## ZADANIA DO WYKONANIA
- 1) Jaka atmosfera panuje najczęściej według wpisu o otwieraniu się przed drugą osobą?
- 2) Jak streścić w formie listy akapit wpisu o otwieraniu się przed drugą osobą, który zaczyna się od słów „Ja z kolei mam duży problem”, zachowując jego główne fakty?
- 3) Czy te stwierdzenia zgadzają się z wpisem o otwieraniu się przed drugą osobą: (a) osoba pisząca łatwo ufa ludziom; (b) bliskie jej osoby doceniają, jaka jest; (c) ekstrawertycy w jej towarzystwie zachowują się swobodniej niż ona? Przy każdej odpowiedzi podaj dosłowny cytat z wpisu.

## WYBRANY FRAGMENT

-- -- --

Otwarcie się przed drugą osobą.
Re: Otwarcie się przed drugą osobą.
Ja z kolei mam duży problem z otwarciem się przed drugą osobą. Potrzebuję wiele czasu na obserwację drugiego człowieka, mam problem z zaufaniem do ludzi, mimo że bardzo chciałabym to zmienić. Najgorsze jest jednak to, że przez mój sposób bycia nie potrafię przyciągnąć do siebie ludzi. A nieraz bardzo bym chciała. Ludzie mają do mnie duży dystans, czują jakiś respekt, wydaje mi się, że myślą że jestem wyniosła i mam poczucie bycia lepszą od innych. Nawet nie próbują stworzyć relacji, nie dają szansy na coś więcej niż suche ,,cześć". Cały ciężar udowadniania, że jednak jestem osobą sympatyczną lecz zamkniętą i niezbyt wylewną w swoich uczuciach, spada na mnie. A że jestem introwertyczką, jest to dla mnie straszne wyzwanie. Męczę się z tym każdego dnia, wiele osób powtarza mi, że nie zasługuję na samotność, osoby mi bliskie doceniają to jaka jestem. Mimo to, ciągle brakuje mi tej jednej, najbliższej sercu osoby. Dołuje mnie fakt, że ludzie potrafią tylko oceniać książkę po okładce. Mój kontakt z mężczyznami opiera się wyłącznie na ich patrzeniu w moim kierunku, nieliczni zdobywają się na odwagę i wyrażają chęci, aby bliżej mnie poznać. Mój problem ze spontanicznością i otwarciem się przed drugą osobą sprawia, że nawet ekstrawertycy w moim towarzystwie przejmują takie samo zachowanie w stosunku do mnie. W rezultacie atmosfera jest najczęściej dość sztywna, oziębła i sprowadza się do wymiany pojedynczych kwestii. Nie potrafię tego zmienić, niekiedy staram się być taka jak inni, lecz z czasem i tak wszystko wraca do punktu wyjścia. I jak z tym żyć?! Na pewno ciężko.

-- -- --

## WYCINEK DANYCH
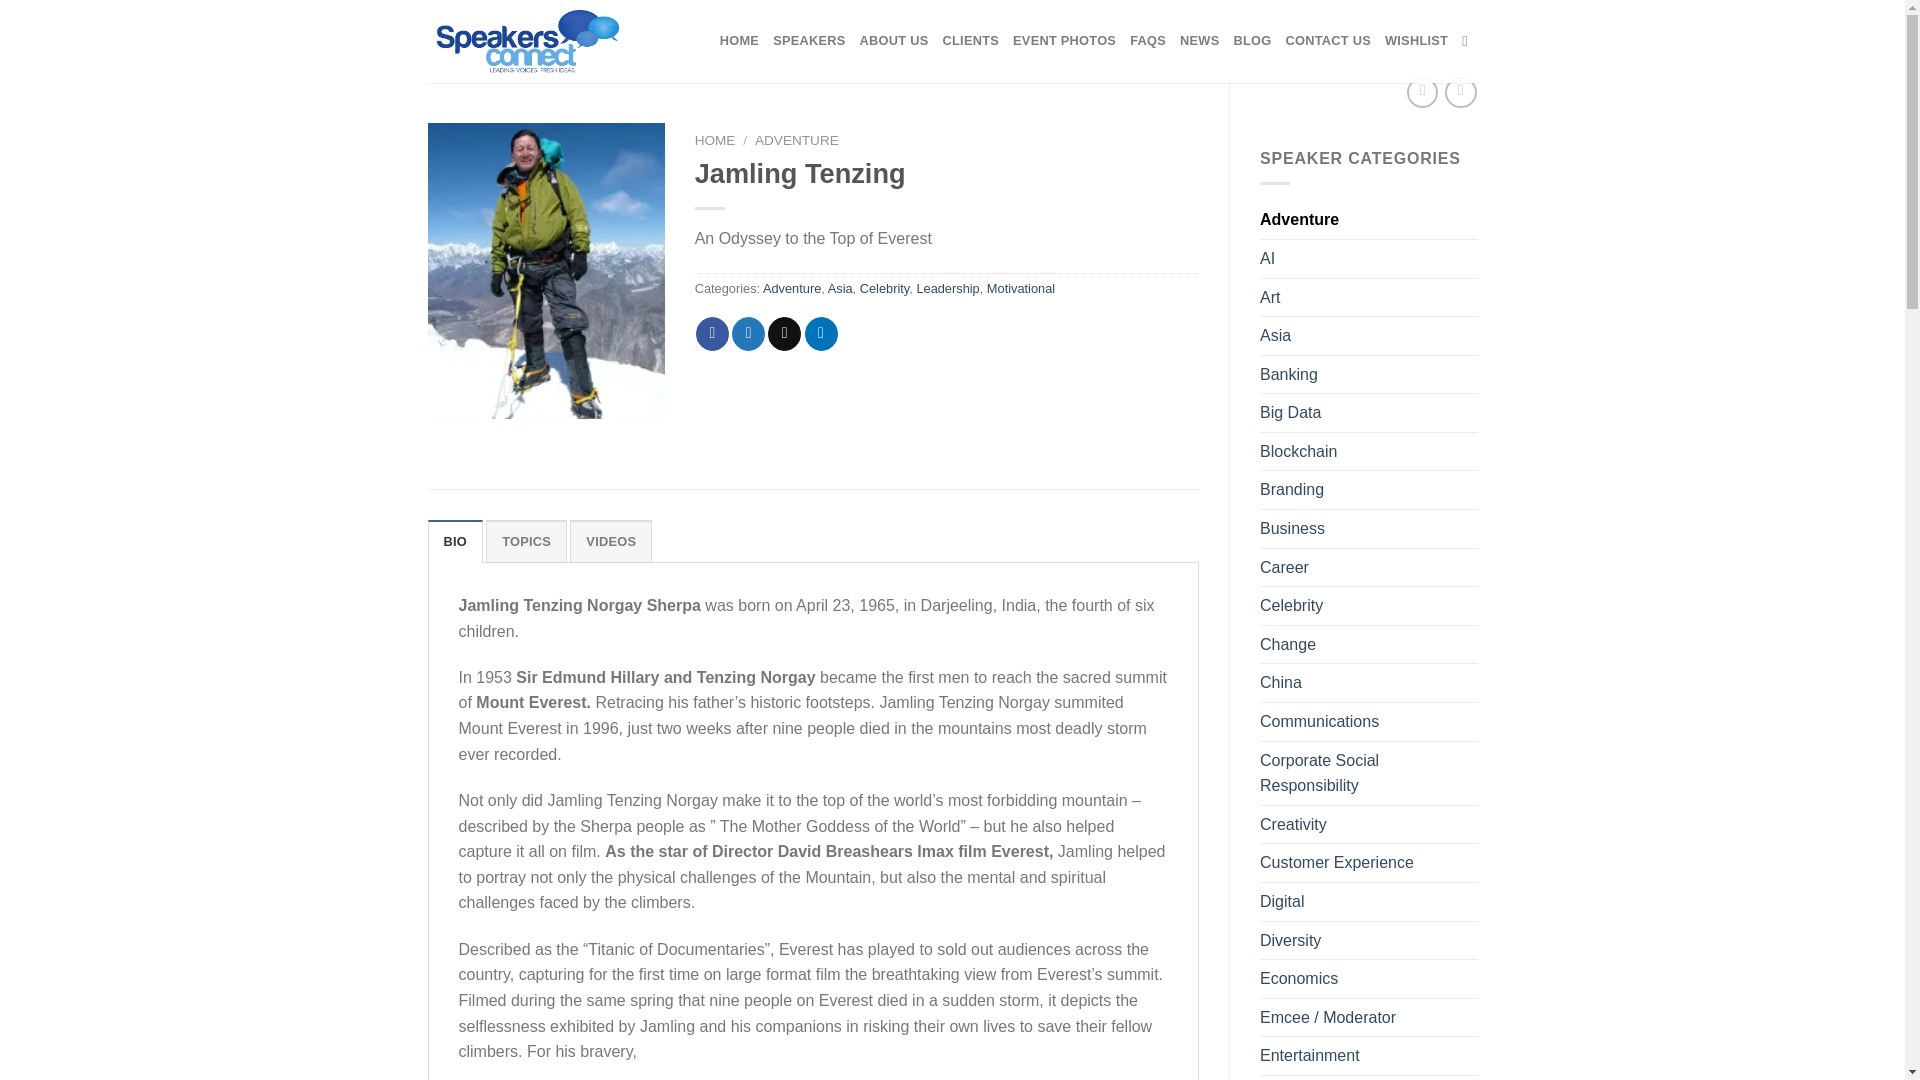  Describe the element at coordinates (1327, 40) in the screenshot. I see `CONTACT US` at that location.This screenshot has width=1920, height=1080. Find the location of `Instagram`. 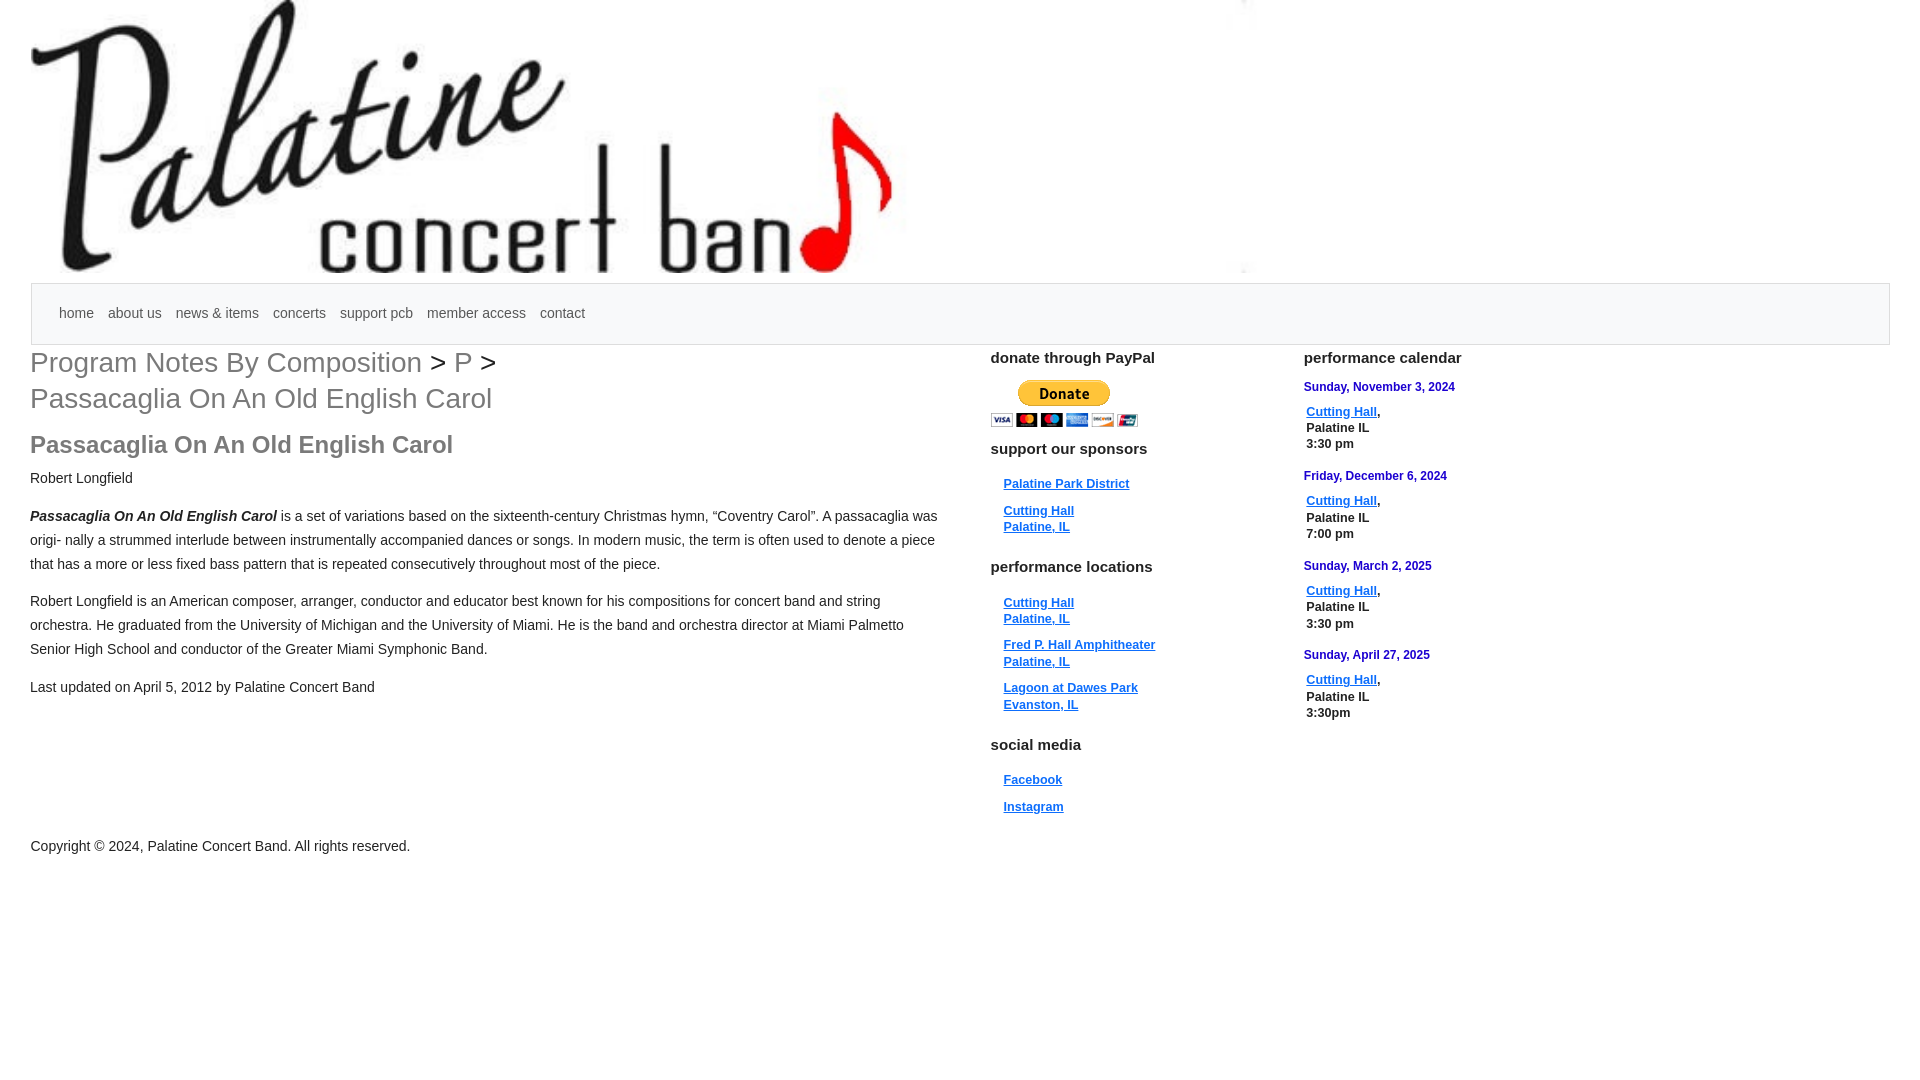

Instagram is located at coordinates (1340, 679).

-- -- --

## ROZWIĄZANIA ZADAŃ
- 1) Jest dość sztywna i oziębła, a rozmowa sprowadza się do wymiany pojedynczych kwestii.

- 2)
- Ma duży problem z otwarciem się przed drugą osobą i z zaufaniem do ludzi. Potrzebuje dużo czasu na obserwację drugiego człowieka.
- Ludzie zachowują wobec niej dystans. Jej zdaniem uważają ją za wyniosłą i nie próbują budować relacji wykraczającej poza suche „cześć”.
- Musi sama udowadniać, że jest sympatyczna, choć zamknięta. Jako introwertyczka odczuwa to jako ogromne wyzwanie.
- Bliskie osoby ją doceniają, ale wciąż brakuje jej tej jednej, najbliższej sercu osoby.
- Kontakt z mężczyznami ogranicza się do ich spojrzeń. Nieliczni odważają się wyrazić chęć bliższego poznania.
- Przez jej zamknięcie nawet ekstrawertycy zachowują się wobec niej tak samo, więc atmosfera bywa sztywna i oziębła.
- Próby bycia taką jak inni z czasem kończą się powrotem do punktu wyjścia.

- 3)
(a) Nie: „mam problem z zaufaniem do ludzi”.
(b) Tak: „osoby mi bliskie doceniają to jaka jestem”.
(c) Nie: „nawet ekstrawertycy w moim towarzystwie przejmują takie samo zachowanie w stosunku do mnie”.